組織論の立場から企業の“あるべき”と“やってはいけない”を考える企業アナリスト~大関暁夫の言いっぱなしダイアリー~

〈70年代の100枚〉№26 ~ 70年代アメリカ代表“渾身の1枚”

2008-06-14 | 洋楽
〈70年代の100枚〉もこのところややマニアックな流れにはまっているので、ここいらで少々メジャーなアーティストを…、というわけでイーグルスの登場です。

イーグルスは間違いなく70年代を代表、あるいは象徴する偉大なるグループです。そして、多くの人は彼らの代表作に「ホテル・カリフォルニア」をあげるのでしょうが、ここではまず、彼らのアメリカでの人気を決定づけむしろ「ホテル…」以上に彼らにとって、また70年代音楽シーンにとっても大きな意味を持つアルバムをとりあげます。

№26 「呪われた夜/イーグルス」

75年の暑い夏、ラジオから聞こえてきたイーグルスの新曲はどこかおどろおどろしい中にも、張りつめた緊張感が伝わり「完璧に作りこんだ」という言葉がぴったりの魅力的なナンバーでした。それがタイトルナンバーの「呪われた夜」。シングルはあっという間に全米ナンバーワンの座を獲得。時期を前後して発売された、このアルバムも彼らにとって初のチャート1位の大ヒットを記録します。当時、シングルを気にいってアルバムの購入にレコード店に走った私も、針を落とした時には寒気を感じるほどのメンバーの気迫と完成度の高さに驚かされたのをよく覚えています。

このリリースの約半年前に、前作「オン・ザ・ボーダー」からのおまけ的第三弾シングル「ベスト・オブ・マイ・ラブ」がなぜか全米ナンバーワンに輝き、グループにとっては思いがけないタイミングで、デビュー時の「テイク・イット・イージー」に続くセカンドステップの足がかりをつかんだのです。そして、制作中の次なるアルバムが彼らにとって今後の雌雄を決する重要な1枚であることを、誰よりもメンバーの一人ひとりが十分に認識をした上で制作は約半年にわたって続けられます。こうして発表された本アルバムは、まさに彼ら“渾身の1枚”だったのです。

名作でありますが、今まさに頂点を極め下りはじめとのギリギリのバランスの上に立った感のある次作「ホテル・カリフォルニア」に比べると、本作は圧倒的な前向きなパワーに後押しされた躍動感に満ち溢れています。それと気がつかされるのは、それまでの彼らの集大成的な意味合いも併せもっていて、その時点で彼らの持てる力のすべてをぶつけた、ある意味で「第一期イーグルス」をしめくくるにふさわしい素晴らしいアルバムなのです。また同時に、バーズ、CSN&Y、フライング・ブリトーブラザーズ、ポコ等々60年代後半から形作られてきたウエストコースト・サウンドのひとつの完成型がここに見てとれるとも言えるでしょう。

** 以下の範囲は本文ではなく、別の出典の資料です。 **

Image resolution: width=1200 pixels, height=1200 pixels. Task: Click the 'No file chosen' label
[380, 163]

集大成と言ったのは、例えばタイトルナンバーは、ファースト・アルバムの「魔女のささやき」をスケール・アップした曲と言ったイメージですし、セカンドシングルのB1「いつわりの瞳」(全米第2位)に至っては、デビューサードシングル「ピースフル・イージー・フィーリング」のリメイク・グレードアップ版とも言えそうな出来栄えなのです。

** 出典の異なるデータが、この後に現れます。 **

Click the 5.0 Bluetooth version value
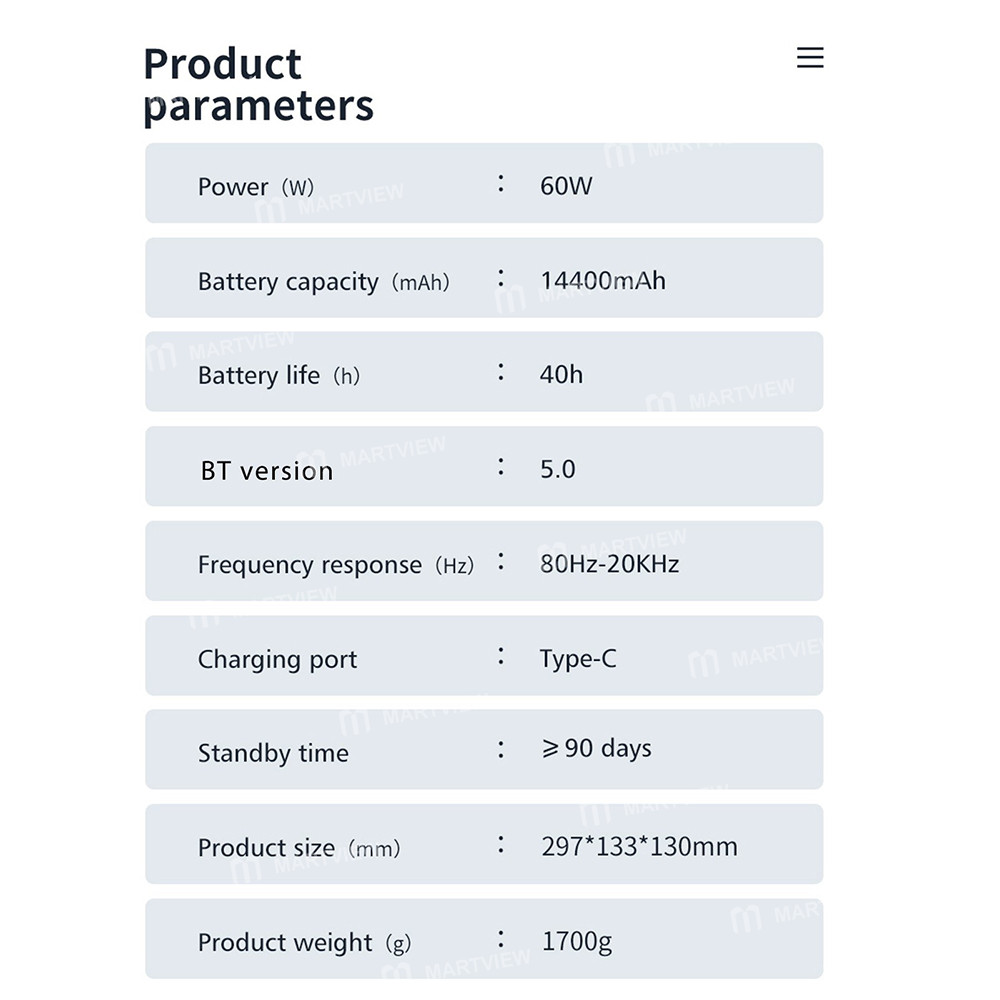This screenshot has width=1000, height=1000. pyautogui.click(x=557, y=469)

もちろん、その他の曲も素晴らしくレベルが高いです。今だにファンの間で人気の高い「テイク・イット・トゥ・ザ・リミット」(全米4位)、やや神経質なバンド気質を解きほぐすバーニー・レドンの優しいバラードA3「ハリウッド・ワルツ」、ドン・ヘンリーとグレン・フライの掛け合いボーカルが素晴らしい「アフター・ザ・スリル・イズ・ゴーン」など、「乾坤一擲」の勝負に出た時のバンドマジックを感じさせる名作であると思います。

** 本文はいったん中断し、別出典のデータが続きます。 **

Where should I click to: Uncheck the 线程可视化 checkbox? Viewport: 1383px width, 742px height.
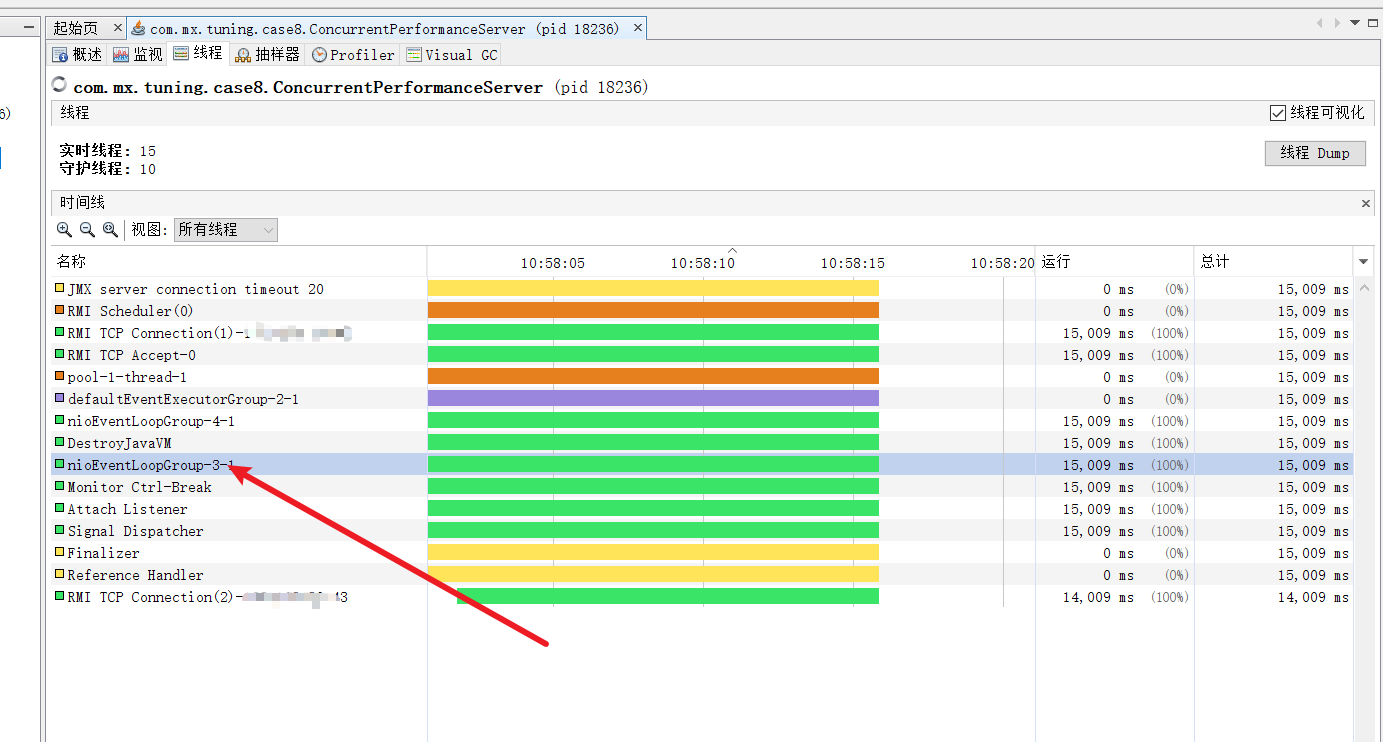tap(1277, 113)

バンドは、大ブレイクの余波による緊張感の高まりから今後の方針をめぐって内部に亀裂が生じ、アルバムリリース後、バンドの“良心”とも言うべき“優しき男”バーニー・レドンが脱退してしまします。そして彼らは、さらなる商業的成功の頂点を求めて「ホテル・カリフォルニア」へ向けた旅を続ける訳です。B面ラストを飾るバーニーの歌「アイ・ウィッシュ・ユー・ピース(安らぎによせて)」は、残ったメンバーたちに向けた彼精一杯のメッセージであるように思えてなりません。